The Grizzlies obviously worked on two concepts between Game 1 and tonight: hit the damn free throws already — they knocked down all of their first twelve — and keep the ball as long as possible. And by “as long as possible,” I’m talking 21-23 seconds into the shot clock. This lugubrious pace is Memphis’ signature style, and the Thunder typically has a great deal of trouble dealing with it. They certainly did tonight, trailing most of the way, finally squeezing out a one-point lead with 1:14 left when Zach Randolph, pestered by Kendrick Perkins, gave up the ball to Thabo Sefolosha, and Kevin Durant was waiting at the door to Dunk City. Mike Miller, brought in for long-ball marksmanship, replanted a Mike Conley miss from 24 feet, burning, yes, 21 seconds. The next two Thunder possessions came up empty, Conley hit three of four free throws, and the crowd nodded off. Then Durant knocked down a trey, accompanied by a body bump by Marc Gasol, and the subsequent foul shot made it 98-97 Griz with 13.8 left. Next Memphis possession, Conley hit one of two free throws; Russell Westbrook missed a trey, Perkins slapped it back in at the horn, and suddenly there was overtime.

Apparently that was all the Department of Miracles had available: the Griz struck first, and also second, in overtime. Perkins, attempting to block a Randolph shot, drew his sixth foul; Z-Bo obligingly missed the free throw. With 1:15 left, a Durant trey pulled OKC to within one; a Sefolosha steal gave the ball back to the Thunder, Gasol, guarding Durant, fouled out, and Durant tied it up on the second free throw. The Griz took over from that point, with a Randolph layup, two freebies by Courtney Lee, two more by Randolph, and that was it: Memphis 111, Oklahoma City 105, and the series — like the last three MEM-OKC playoff series — is tied at 1-1.

Griz ball movement was excellent: 30 assists and only nine turnovers. Z-Bo had lots of points (25), not so many rebounds (six), but Memphis wasn’t hurting for boards, what with Tony Allen collecting 8, Gasol and Conley seven each. (Conley also had 12 assists to go with his 19 points. Why does this man get so little respect as a point guard?) Tayshaun Prince, not ill tonight, was still not a factor; Beno Udrih did most of the bench scoring, with 14.

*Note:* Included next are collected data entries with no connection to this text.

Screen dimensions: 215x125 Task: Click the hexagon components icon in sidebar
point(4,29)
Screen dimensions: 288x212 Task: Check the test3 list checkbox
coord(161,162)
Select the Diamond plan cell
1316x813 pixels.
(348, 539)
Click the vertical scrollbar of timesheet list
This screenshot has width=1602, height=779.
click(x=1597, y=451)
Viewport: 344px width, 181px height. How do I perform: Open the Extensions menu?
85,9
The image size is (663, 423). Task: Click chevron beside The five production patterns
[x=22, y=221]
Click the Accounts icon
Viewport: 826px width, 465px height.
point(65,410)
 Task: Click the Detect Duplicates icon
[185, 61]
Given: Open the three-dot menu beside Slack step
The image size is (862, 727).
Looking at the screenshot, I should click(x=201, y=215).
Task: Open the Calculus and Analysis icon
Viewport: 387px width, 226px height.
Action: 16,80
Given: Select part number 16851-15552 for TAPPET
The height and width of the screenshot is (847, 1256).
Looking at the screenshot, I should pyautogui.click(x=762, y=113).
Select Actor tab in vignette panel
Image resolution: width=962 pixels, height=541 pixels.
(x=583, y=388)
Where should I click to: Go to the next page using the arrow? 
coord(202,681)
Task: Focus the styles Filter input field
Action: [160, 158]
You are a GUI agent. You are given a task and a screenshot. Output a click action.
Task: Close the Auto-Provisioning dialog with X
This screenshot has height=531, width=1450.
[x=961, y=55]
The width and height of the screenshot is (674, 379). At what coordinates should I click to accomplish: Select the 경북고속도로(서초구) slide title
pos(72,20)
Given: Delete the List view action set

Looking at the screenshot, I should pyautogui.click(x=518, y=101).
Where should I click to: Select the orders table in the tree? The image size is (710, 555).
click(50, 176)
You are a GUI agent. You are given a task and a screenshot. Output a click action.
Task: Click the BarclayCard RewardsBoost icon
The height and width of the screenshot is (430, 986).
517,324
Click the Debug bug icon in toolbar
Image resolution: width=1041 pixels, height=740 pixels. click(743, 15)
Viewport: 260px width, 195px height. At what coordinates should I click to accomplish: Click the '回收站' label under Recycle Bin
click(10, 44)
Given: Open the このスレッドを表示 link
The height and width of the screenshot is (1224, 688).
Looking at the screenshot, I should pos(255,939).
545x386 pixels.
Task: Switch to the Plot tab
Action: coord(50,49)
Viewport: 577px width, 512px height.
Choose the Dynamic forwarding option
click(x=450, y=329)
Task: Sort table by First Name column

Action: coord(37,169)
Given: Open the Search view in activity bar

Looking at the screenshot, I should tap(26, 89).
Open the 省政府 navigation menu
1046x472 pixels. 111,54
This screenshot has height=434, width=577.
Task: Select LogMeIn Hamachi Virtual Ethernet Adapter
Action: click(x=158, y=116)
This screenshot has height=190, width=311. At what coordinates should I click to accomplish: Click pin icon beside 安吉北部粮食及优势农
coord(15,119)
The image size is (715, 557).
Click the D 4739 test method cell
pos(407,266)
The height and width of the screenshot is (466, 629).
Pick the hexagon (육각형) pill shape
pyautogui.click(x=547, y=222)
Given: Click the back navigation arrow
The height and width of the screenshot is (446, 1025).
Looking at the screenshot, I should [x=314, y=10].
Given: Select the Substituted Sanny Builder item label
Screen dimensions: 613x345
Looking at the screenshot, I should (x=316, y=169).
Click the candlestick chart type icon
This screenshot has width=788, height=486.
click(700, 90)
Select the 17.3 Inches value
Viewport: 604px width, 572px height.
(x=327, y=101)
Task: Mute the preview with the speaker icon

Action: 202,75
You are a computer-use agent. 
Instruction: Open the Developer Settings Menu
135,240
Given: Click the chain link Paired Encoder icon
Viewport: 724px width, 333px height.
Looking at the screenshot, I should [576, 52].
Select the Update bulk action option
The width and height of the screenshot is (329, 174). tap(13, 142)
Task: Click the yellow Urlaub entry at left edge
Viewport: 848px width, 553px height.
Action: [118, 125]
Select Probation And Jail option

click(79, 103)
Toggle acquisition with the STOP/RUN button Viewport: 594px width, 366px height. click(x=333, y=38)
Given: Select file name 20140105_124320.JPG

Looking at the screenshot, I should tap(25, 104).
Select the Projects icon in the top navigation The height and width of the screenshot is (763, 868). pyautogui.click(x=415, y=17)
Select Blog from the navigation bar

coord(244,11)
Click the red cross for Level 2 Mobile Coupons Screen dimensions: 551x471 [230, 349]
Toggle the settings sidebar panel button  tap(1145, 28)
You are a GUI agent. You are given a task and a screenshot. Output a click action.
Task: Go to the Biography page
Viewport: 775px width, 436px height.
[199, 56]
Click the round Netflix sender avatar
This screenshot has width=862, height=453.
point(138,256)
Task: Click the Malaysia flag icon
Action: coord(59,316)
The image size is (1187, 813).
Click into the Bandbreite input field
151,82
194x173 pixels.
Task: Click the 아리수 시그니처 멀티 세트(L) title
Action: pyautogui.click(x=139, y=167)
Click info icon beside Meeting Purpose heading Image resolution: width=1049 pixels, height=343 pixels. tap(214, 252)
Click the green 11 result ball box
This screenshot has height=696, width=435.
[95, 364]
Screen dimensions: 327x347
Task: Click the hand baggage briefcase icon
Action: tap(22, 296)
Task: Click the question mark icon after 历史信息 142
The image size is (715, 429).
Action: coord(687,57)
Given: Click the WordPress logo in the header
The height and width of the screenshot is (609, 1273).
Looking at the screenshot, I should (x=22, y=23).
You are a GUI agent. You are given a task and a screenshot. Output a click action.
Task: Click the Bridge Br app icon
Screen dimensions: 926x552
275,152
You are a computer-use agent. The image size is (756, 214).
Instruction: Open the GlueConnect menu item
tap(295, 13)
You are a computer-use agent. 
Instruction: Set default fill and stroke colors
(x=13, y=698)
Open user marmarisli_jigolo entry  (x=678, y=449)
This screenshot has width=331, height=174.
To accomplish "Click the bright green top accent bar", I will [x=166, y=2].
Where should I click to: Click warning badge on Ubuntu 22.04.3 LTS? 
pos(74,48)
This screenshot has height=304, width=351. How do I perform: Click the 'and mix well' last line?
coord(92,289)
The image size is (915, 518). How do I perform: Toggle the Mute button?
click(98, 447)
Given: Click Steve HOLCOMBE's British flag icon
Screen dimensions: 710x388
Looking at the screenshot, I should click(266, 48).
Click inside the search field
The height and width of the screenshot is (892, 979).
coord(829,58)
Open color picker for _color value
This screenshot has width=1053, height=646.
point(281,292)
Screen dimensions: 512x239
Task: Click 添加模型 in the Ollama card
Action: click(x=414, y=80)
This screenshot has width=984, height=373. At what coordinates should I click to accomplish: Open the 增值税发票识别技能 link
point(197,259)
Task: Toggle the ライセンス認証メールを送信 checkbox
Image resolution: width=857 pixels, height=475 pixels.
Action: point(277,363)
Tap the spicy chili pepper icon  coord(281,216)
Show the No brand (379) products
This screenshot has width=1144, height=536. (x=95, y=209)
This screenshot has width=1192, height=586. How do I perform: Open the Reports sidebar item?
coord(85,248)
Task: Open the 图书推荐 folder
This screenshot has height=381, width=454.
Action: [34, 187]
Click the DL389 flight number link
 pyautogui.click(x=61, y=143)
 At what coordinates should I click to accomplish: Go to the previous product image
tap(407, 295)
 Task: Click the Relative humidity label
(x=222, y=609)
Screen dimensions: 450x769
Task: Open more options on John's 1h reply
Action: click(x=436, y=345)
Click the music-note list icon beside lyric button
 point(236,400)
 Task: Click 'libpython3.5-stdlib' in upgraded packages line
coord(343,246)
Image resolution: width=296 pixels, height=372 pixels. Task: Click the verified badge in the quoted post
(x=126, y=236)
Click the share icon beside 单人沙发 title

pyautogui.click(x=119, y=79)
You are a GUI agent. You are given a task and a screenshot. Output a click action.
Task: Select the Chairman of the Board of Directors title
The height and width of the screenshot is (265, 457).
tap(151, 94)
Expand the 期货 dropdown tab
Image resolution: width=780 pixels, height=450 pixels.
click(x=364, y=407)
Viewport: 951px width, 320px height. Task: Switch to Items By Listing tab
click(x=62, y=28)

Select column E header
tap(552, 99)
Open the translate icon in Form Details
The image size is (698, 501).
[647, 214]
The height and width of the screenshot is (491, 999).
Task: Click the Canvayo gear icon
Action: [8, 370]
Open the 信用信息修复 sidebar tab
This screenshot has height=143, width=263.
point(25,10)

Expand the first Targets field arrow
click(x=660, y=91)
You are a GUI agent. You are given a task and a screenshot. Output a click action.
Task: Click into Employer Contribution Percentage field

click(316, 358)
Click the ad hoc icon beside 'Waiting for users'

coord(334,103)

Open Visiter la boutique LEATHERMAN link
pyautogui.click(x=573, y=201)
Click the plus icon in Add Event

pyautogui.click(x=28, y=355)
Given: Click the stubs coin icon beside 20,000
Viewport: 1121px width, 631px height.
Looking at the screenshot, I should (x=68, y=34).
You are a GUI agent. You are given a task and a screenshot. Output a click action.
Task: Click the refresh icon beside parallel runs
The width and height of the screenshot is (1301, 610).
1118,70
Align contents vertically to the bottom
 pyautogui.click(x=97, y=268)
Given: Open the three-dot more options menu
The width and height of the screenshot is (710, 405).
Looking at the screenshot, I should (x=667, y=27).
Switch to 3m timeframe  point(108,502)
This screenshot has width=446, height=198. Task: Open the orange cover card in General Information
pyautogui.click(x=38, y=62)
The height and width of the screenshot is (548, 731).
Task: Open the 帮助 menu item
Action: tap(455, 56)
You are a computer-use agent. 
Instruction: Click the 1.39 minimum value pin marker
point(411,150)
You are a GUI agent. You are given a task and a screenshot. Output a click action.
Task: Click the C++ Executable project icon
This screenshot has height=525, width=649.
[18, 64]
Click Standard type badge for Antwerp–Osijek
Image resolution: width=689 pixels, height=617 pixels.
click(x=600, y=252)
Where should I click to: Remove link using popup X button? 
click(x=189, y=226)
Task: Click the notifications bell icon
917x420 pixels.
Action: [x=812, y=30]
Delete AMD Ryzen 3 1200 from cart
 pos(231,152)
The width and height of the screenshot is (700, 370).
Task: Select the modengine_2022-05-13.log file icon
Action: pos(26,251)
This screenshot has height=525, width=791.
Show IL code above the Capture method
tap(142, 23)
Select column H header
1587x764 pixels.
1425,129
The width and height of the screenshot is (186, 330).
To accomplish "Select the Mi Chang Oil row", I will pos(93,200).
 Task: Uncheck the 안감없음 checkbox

On the Thunder side, you figure Durant with 36, Westbrook with 29, Ibaka with 15 — and then it rapidly tails off. Shooting 39 percent will do that to you. Both Durant and Ibaka snared 11 rebounds; Serge blocked five shots and bothered a few others. None of the reserves played much, and only Derek Fisher made as many as two shots.

Game 3 is in Memphis Thursday night. Expect things to be boisterous.